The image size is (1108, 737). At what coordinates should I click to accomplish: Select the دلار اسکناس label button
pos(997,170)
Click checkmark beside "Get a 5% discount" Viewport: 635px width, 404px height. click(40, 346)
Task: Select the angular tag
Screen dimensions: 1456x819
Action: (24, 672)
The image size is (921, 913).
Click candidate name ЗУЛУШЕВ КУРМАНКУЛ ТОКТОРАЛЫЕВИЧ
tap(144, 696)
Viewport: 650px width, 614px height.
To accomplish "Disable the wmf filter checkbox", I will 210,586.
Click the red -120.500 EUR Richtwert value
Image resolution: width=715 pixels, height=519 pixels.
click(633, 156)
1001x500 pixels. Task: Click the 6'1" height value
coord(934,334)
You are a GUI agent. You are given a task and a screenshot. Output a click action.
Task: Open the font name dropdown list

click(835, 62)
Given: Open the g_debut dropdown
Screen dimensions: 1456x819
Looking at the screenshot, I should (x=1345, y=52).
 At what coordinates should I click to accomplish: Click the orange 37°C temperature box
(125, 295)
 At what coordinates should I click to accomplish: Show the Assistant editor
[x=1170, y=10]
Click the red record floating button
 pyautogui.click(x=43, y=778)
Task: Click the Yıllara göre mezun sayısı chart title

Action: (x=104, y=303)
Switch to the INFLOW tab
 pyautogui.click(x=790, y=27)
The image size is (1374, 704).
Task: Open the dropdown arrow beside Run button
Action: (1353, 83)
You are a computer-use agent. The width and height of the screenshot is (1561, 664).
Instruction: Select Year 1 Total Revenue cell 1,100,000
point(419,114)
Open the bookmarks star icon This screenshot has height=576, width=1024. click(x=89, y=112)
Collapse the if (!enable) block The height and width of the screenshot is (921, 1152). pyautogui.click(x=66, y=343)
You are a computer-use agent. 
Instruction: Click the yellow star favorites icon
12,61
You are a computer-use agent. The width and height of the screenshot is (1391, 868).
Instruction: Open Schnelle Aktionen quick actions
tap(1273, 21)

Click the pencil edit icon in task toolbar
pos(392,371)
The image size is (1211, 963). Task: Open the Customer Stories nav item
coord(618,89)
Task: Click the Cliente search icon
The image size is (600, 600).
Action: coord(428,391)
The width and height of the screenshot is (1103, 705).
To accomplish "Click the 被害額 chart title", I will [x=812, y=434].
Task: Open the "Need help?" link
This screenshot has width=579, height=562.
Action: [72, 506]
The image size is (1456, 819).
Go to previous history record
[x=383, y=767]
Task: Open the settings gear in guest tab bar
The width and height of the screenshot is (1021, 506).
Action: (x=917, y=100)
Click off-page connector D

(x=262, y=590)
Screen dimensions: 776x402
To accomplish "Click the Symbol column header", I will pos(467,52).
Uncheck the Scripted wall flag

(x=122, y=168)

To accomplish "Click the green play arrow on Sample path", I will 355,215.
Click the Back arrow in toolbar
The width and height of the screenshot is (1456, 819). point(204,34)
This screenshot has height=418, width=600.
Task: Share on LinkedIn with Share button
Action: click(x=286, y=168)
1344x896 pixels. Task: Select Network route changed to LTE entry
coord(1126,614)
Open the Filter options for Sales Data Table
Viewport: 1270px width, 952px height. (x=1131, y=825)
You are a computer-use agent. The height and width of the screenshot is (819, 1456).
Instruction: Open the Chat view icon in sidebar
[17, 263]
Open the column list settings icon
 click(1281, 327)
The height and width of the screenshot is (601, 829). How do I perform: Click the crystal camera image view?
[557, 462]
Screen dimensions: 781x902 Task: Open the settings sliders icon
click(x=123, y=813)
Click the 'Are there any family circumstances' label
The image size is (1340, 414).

• Task description: Reproduce the listing above line for line, with no changes.

• Completed task:
The image size is (1108, 737). At what coordinates should I click to accomplish: Select the دلار اسکناس label button
pos(997,170)
Click checkmark beside "Get a 5% discount" Viewport: 635px width, 404px height. click(40, 346)
Task: Select the angular tag
Screen dimensions: 1456x819
Action: (24, 672)
The image size is (921, 913).
Click candidate name ЗУЛУШЕВ КУРМАНКУЛ ТОКТОРАЛЫЕВИЧ
tap(144, 696)
Viewport: 650px width, 614px height.
To accomplish "Disable the wmf filter checkbox", I will 210,586.
Click the red -120.500 EUR Richtwert value
Image resolution: width=715 pixels, height=519 pixels.
click(633, 156)
1001x500 pixels. Task: Click the 6'1" height value
coord(934,334)
You are a GUI agent. You are given a task and a screenshot. Output a click action.
Task: Open the font name dropdown list

click(835, 62)
Given: Open the g_debut dropdown
Screen dimensions: 1456x819
Looking at the screenshot, I should (x=1345, y=52).
 At what coordinates should I click to accomplish: Click the orange 37°C temperature box
(125, 295)
 At what coordinates should I click to accomplish: Show the Assistant editor
[x=1170, y=10]
Click the red record floating button
 pyautogui.click(x=43, y=778)
Task: Click the Yıllara göre mezun sayısı chart title

Action: (x=104, y=303)
Switch to the INFLOW tab
 pyautogui.click(x=790, y=27)
The image size is (1374, 704).
Task: Open the dropdown arrow beside Run button
Action: (1353, 83)
You are a computer-use agent. The width and height of the screenshot is (1561, 664).
Instruction: Select Year 1 Total Revenue cell 1,100,000
point(419,114)
Open the bookmarks star icon This screenshot has height=576, width=1024. click(x=89, y=112)
Collapse the if (!enable) block The height and width of the screenshot is (921, 1152). pyautogui.click(x=66, y=343)
You are a computer-use agent. 
Instruction: Click the yellow star favorites icon
12,61
You are a computer-use agent. The width and height of the screenshot is (1391, 868).
Instruction: Open Schnelle Aktionen quick actions
tap(1273, 21)

Click the pencil edit icon in task toolbar
pos(392,371)
The image size is (1211, 963). Task: Open the Customer Stories nav item
coord(618,89)
Task: Click the Cliente search icon
The image size is (600, 600).
Action: coord(428,391)
The width and height of the screenshot is (1103, 705).
To accomplish "Click the 被害額 chart title", I will [x=812, y=434].
Task: Open the "Need help?" link
This screenshot has width=579, height=562.
Action: [72, 506]
The image size is (1456, 819).
Go to previous history record
[x=383, y=767]
Task: Open the settings gear in guest tab bar
The width and height of the screenshot is (1021, 506).
Action: (x=917, y=100)
Click off-page connector D

(x=262, y=590)
Screen dimensions: 776x402
To accomplish "Click the Symbol column header", I will pos(467,52).
Uncheck the Scripted wall flag

(x=122, y=168)

To accomplish "Click the green play arrow on Sample path", I will 355,215.
Click the Back arrow in toolbar
The width and height of the screenshot is (1456, 819). point(204,34)
This screenshot has height=418, width=600.
Task: Share on LinkedIn with Share button
Action: click(x=286, y=168)
1344x896 pixels. Task: Select Network route changed to LTE entry
coord(1126,614)
Open the Filter options for Sales Data Table
Viewport: 1270px width, 952px height. (x=1131, y=825)
You are a computer-use agent. The height and width of the screenshot is (819, 1456).
Instruction: Open the Chat view icon in sidebar
[17, 263]
Open the column list settings icon
 click(1281, 327)
The height and width of the screenshot is (601, 829). How do I perform: Click the crystal camera image view?
[557, 462]
Screen dimensions: 781x902 Task: Open the settings sliders icon
click(x=123, y=813)
Click the 'Are there any family circumstances' label
The image size is (1340, 414).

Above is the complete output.